The state Department of Correctional Services announced Friday that it’s planning to shut down Camp Pharsalia, along with Camp Gabriels in Franklin County, Camp McGregor in Saratoga County, and Hudson Correctional Facility in Columbia County in January 2009. The move is said to free-up expenses for advanced sex offender and mental illness treatment programs mandated by the state Legislature that will cost upward of $70 million.
The officers and civilian staff at Pharsalia are assured jobs at other prisons in Cayuga and Oneida counties, state and union officials say.

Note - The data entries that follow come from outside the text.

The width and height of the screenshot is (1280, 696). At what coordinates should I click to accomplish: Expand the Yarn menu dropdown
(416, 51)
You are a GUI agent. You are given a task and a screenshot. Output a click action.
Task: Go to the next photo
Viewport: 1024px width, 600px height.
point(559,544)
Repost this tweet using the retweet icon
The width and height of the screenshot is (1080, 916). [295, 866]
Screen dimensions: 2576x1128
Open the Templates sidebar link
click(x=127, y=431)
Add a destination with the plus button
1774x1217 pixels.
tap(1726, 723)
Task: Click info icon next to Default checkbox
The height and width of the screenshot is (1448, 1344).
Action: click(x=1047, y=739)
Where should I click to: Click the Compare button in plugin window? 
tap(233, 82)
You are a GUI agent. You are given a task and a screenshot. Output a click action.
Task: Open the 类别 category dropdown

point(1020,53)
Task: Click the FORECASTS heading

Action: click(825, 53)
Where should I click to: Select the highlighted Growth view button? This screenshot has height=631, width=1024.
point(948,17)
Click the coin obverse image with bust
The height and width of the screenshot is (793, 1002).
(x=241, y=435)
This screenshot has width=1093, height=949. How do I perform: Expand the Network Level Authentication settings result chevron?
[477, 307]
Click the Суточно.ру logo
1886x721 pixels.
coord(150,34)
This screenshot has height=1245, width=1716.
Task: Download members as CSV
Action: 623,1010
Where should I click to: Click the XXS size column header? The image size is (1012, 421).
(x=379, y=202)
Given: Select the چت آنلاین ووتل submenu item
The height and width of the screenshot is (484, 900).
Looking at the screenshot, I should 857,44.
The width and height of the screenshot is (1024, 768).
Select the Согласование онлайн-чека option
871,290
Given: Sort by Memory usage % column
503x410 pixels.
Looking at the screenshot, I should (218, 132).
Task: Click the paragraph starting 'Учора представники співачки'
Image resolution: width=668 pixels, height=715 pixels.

But Lashway said for many, the shift to another facility an hour or more away will take its biggest toll on their family lives.
“Does it disrupt the family?” Lashway said from his home Monday night. “Sure it does.”
Lashway expects he’ll have to miss a lot of his son’s football games and other events and says the move will put added pressures on his wife. He says many at the camp will likely face similar challenges.
The extra three hours of drive time each day will also significantly lessen the amount of time officers can be involved in their communities, he and union vice president Tom Haas say.
“They are the volunteer fire fighters and little league coaches. They are people involved in their communities,” said Haas, the Central Region Vice President of New York State Corrections Officers and Police Benevolent Association. “Being back on the road takes these people out of their communities.”